**OBJECTIVE**
Rewrite the records, changing every "section" to "panel" and leaving everything else as it is. Omit the pictures from your output.

====

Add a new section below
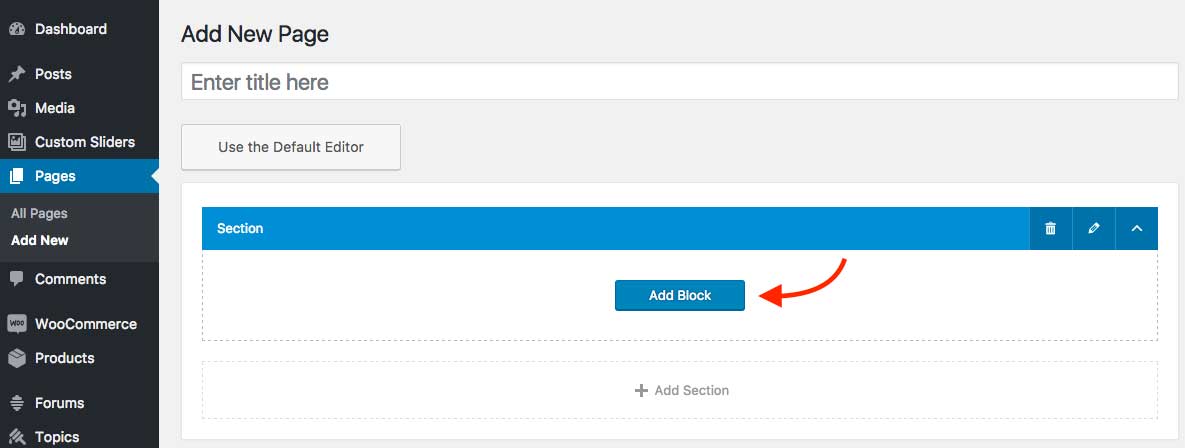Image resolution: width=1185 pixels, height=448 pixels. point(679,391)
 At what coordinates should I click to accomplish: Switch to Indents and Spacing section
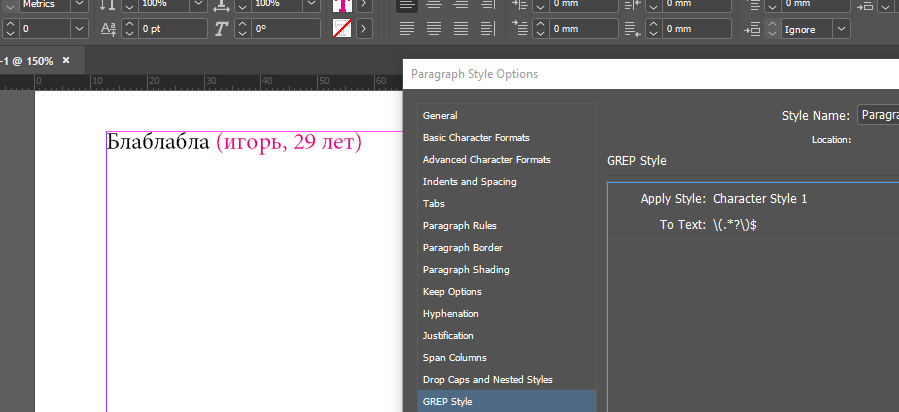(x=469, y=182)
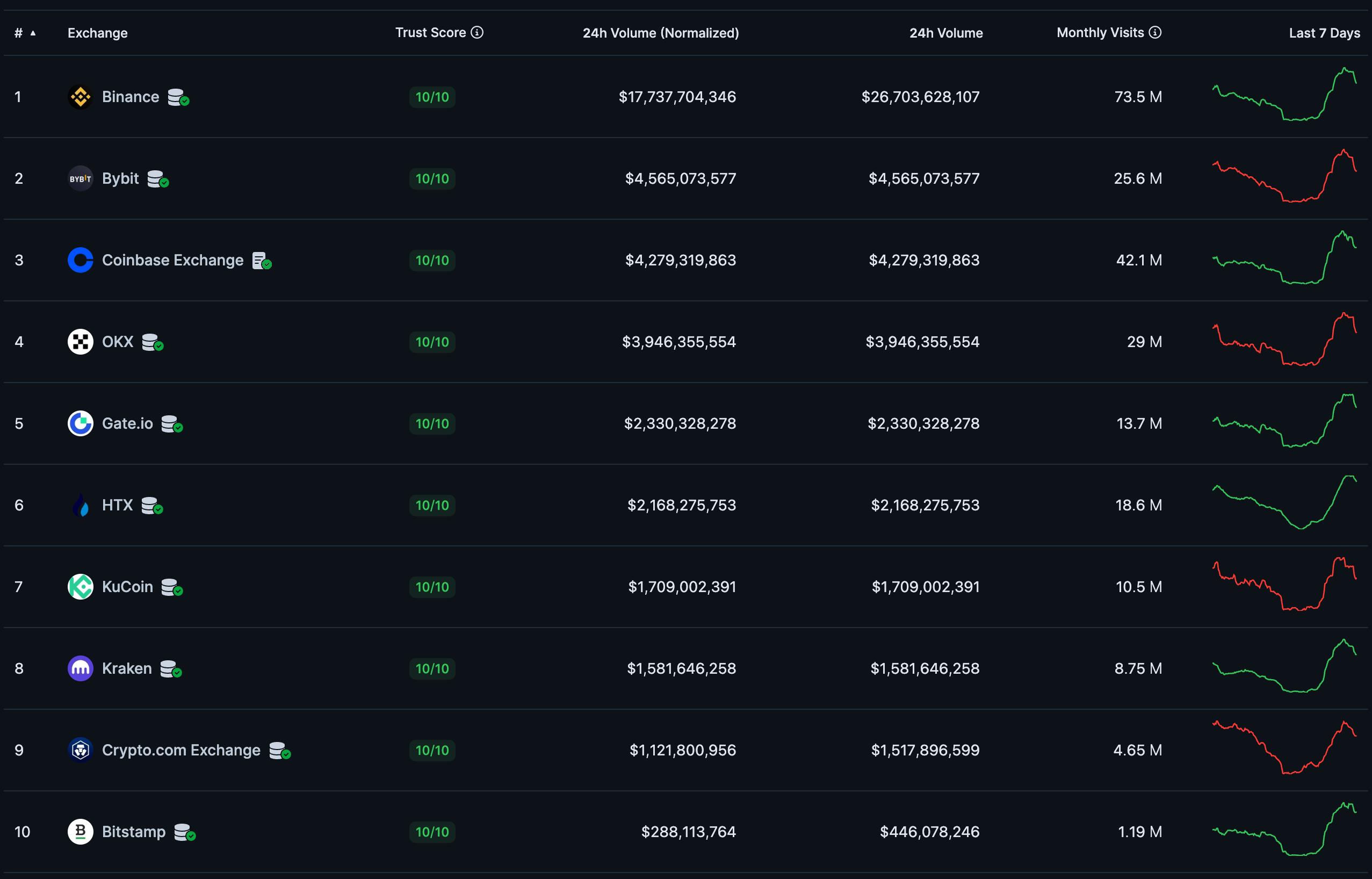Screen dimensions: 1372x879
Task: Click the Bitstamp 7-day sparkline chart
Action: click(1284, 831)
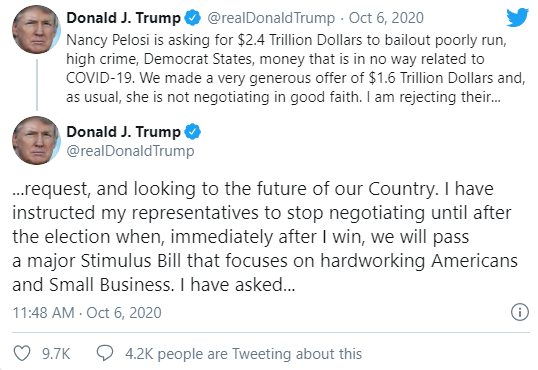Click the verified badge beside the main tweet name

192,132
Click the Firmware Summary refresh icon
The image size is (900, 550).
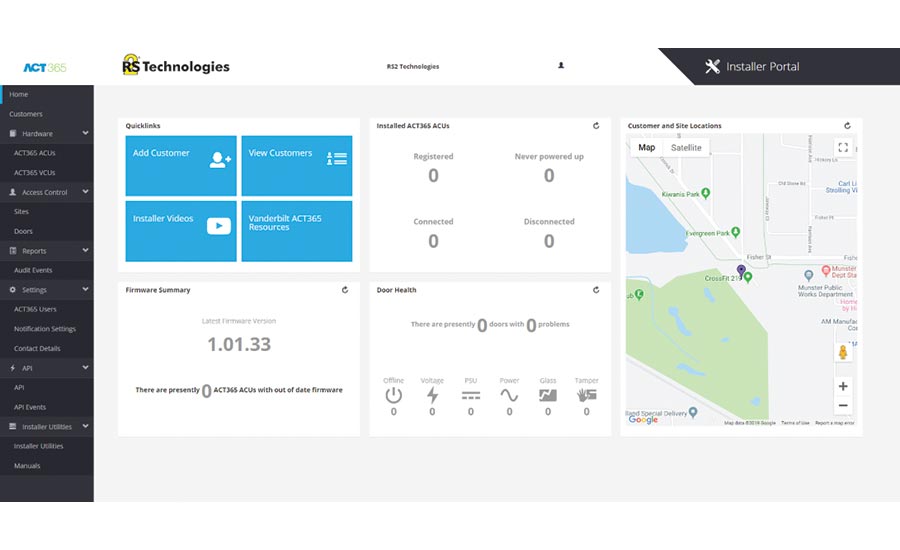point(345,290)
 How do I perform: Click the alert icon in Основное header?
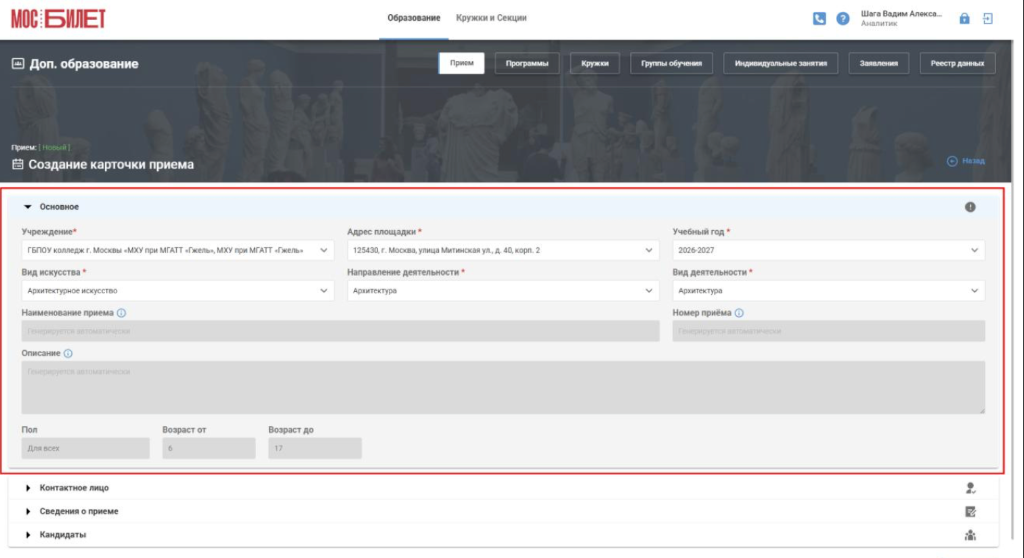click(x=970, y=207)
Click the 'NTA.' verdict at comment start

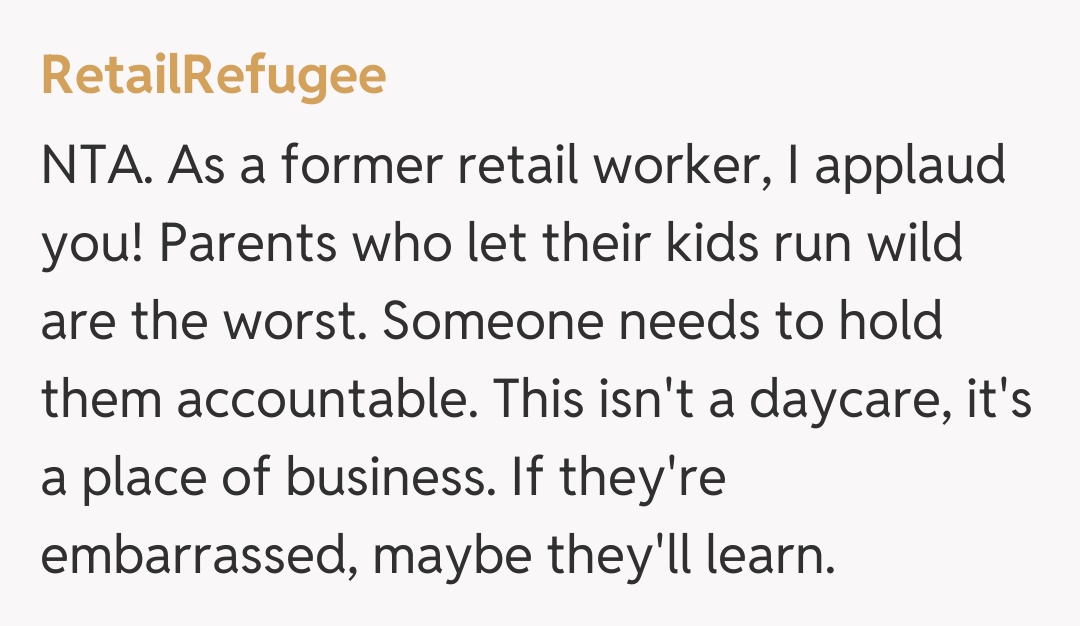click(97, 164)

====

**THE REPLY**
Add a new panel below
Image resolution: width=1185 pixels, height=448 pixels. point(679,391)
 At what coordinates should I click to accomplish: Switch to Indents and Spacing panel
(x=469, y=182)
Screen dimensions: 1372x879
Task: Click the Bitstamp 7-day sparkline chart
Action: click(1284, 831)
Click the verified badge beside the main tweet name

192,132
Click the Firmware Summary refresh icon
The image size is (900, 550).
point(345,290)
 How do I perform: Click the alert icon in Основное header?
click(x=970, y=207)
Click the 'NTA.' verdict at comment start

click(97, 164)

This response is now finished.